CrossMedia Services (CMS)
Background: River Cities first reviewed the business plan for SalesHound (“SH”) in November of 2000. In its initial incarnation, SH was a destination web site that sought to aggregate in-store promotional information from retailers and present it online to customers who wanted to know “what is on sale in my local area”. The company founder was a former VC who had maintained a relationship with a River Cities portfolio manager. During 2000, SH was repositioned as a managed service for retailers who wanted to present their in-store promotional content on their own web sites, though it also maintained the SalesHound.com web site. At the same time, the company was attempting to build a third-party distribution network for the promotional content it was aggregating.

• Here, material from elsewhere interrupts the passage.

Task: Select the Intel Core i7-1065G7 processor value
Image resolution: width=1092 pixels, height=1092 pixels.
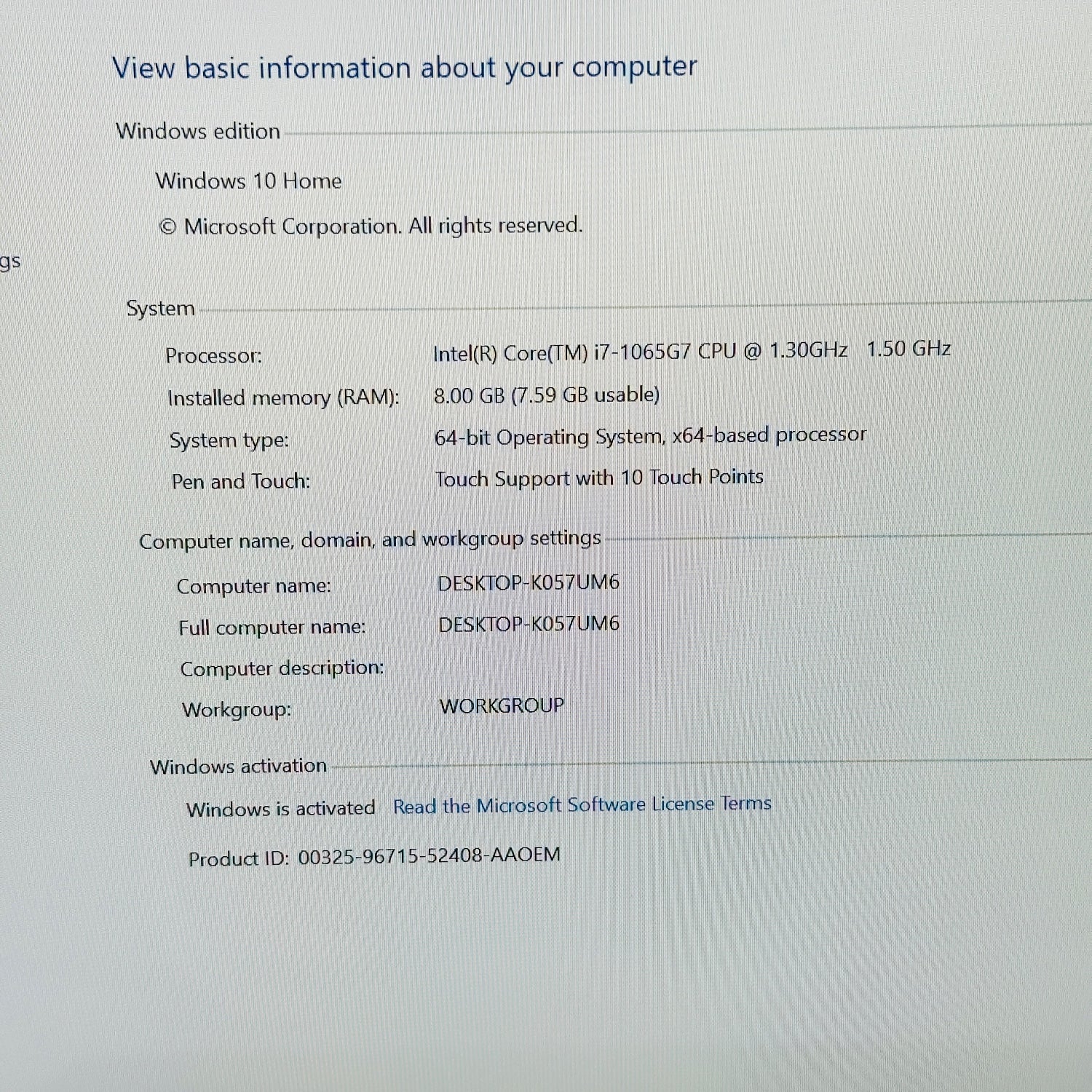Action: point(691,351)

Investment: River Cities initially declined the opportunity in 2000 because the business model was too complex and the company had shown little traction to date. However, they found the fundamental premise compelling: that retailers needed an outsourced service to support localized promotions on their web sites because shoppers were mostly using the internet to research products online, only to buy them offline at the stores. By July 2001 the CEO had re-launched the firm as CrossMedia (CMS), having signed six clients, including a $1MM annual contract with Sears. In October 2001, River Cities made a small bridge loan and, following the rollover of the Sears contract, closed on the rest of the investment in February 2002.

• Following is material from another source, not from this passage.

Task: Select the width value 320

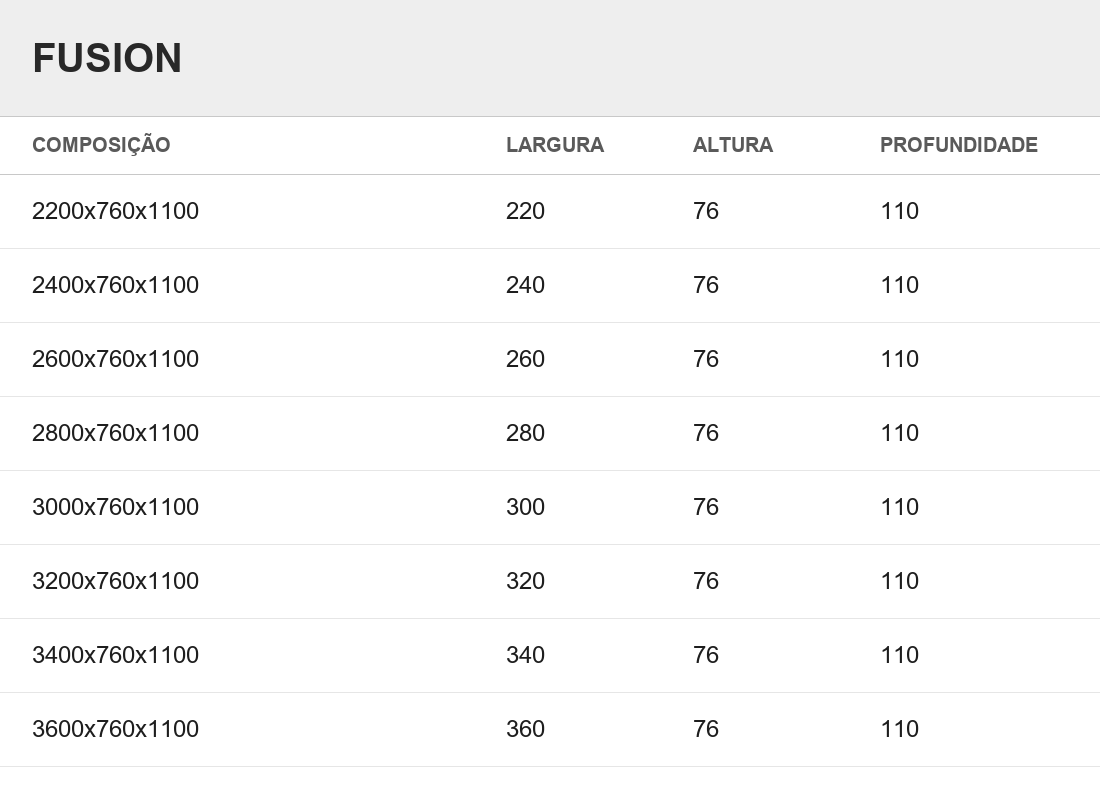Action: [x=525, y=581]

Growth: In it's representative's role as Director (on both Audit and Compensation Committees) River Cities was instrumental in helping CMS stay focused on the core business and providing support for key changes in management. Due in large part to River Cities’ advice, the company focused on its service for retailers and carefully expanded to only one new adjacent segment; but the company did not invest as heavily as planned in speculative business development efforts with large internet media players and laid off the BD executive. When bookings were not growing as quickly as budgeted, River Cities pro-actively supported the removal of the Sale VP; and when the company thought it had found an adequate replacement, River Cities persuaded the company to hold off because a better candidate would be located (which turned out to be true).
Outcome: In May 2004, a JV between Tribune, Knight-Ridder and Gannett purchased CMS for a strategic valuation that yielded River Cities a 6x return on its capital in less than three years.